Please say how many lines in the records below contain the word "will", giving the number alone.

::::::::::

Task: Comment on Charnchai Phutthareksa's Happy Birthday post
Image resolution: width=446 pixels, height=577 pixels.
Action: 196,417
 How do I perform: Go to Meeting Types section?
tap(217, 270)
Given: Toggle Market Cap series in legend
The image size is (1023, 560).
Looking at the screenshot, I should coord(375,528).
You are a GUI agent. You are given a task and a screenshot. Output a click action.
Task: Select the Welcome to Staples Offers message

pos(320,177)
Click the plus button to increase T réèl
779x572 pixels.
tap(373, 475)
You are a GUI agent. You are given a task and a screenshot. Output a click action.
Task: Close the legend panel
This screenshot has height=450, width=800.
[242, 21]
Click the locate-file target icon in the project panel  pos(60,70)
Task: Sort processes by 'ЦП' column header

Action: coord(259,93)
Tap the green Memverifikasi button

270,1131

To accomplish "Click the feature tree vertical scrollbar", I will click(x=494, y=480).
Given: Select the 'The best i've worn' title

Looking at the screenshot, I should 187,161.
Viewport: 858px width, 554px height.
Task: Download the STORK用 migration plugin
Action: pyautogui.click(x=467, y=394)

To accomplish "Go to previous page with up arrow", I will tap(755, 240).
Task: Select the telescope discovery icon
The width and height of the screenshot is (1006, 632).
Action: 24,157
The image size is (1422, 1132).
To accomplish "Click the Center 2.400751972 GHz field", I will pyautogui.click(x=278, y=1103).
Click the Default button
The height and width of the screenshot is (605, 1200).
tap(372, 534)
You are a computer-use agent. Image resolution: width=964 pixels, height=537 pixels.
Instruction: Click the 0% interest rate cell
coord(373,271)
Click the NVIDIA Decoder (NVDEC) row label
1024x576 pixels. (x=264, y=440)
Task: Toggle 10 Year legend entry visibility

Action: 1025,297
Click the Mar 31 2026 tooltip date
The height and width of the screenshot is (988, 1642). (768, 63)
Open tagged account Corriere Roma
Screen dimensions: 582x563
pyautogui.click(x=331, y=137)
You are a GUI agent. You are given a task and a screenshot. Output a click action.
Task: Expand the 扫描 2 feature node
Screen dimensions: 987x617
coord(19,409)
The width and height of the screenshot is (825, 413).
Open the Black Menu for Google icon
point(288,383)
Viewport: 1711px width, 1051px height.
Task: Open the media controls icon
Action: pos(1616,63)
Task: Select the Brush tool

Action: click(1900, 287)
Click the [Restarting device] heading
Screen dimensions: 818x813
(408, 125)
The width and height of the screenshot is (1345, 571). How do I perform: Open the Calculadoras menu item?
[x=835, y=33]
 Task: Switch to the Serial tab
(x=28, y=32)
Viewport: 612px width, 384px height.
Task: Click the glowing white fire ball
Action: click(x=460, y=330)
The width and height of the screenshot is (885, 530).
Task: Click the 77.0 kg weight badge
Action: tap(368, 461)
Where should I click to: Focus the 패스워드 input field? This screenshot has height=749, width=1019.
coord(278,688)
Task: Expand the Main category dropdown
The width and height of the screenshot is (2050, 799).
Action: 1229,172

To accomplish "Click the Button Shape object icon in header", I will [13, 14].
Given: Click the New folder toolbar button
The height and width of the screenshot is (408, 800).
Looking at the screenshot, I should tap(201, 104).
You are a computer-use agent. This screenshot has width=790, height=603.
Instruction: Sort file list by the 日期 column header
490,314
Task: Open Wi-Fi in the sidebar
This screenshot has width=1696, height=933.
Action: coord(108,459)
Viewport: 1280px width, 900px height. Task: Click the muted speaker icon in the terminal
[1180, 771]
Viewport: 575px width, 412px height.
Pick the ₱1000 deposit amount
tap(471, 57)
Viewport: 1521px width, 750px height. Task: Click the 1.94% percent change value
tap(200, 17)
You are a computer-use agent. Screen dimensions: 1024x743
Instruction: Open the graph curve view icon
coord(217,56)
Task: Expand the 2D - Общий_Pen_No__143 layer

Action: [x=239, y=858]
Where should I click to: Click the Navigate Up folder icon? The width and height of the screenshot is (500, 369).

::::::::::

• _Task result_:
4